_TASK ITEM_
Set down again each entry exactly as it reads, pictures excluded.

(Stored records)
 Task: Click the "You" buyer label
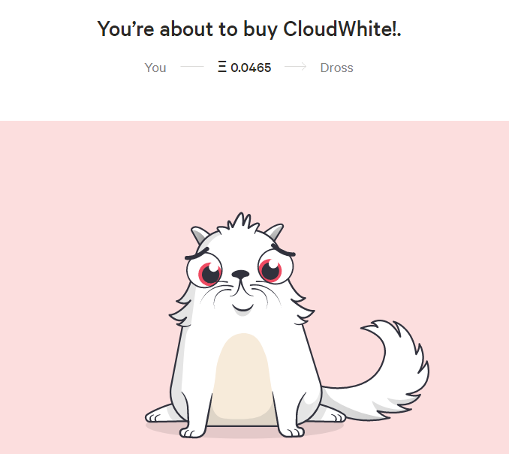[x=155, y=68]
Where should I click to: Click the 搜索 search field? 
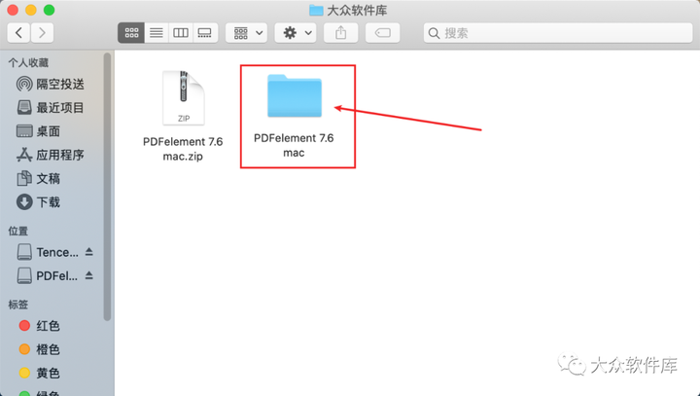coord(558,33)
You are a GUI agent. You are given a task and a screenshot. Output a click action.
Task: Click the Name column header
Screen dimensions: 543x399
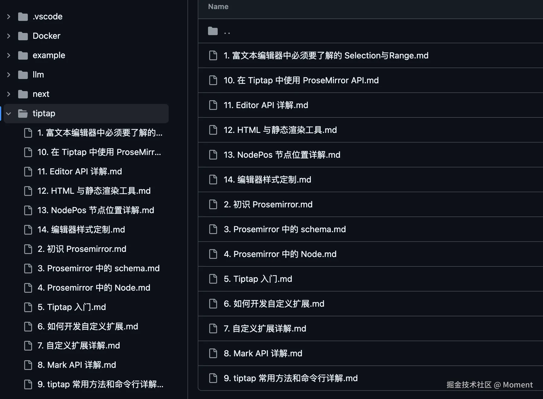tap(218, 7)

_RESULT BELOW_
 Task: Click the "You" buyer label
[x=155, y=68]
Where should I click to: Click the 搜索 search field? 
coord(558,33)
You are a GUI agent. You are given a task and a screenshot. Output a click action.
Task: Click the Name column header
Screen dimensions: 543x399
tap(218, 7)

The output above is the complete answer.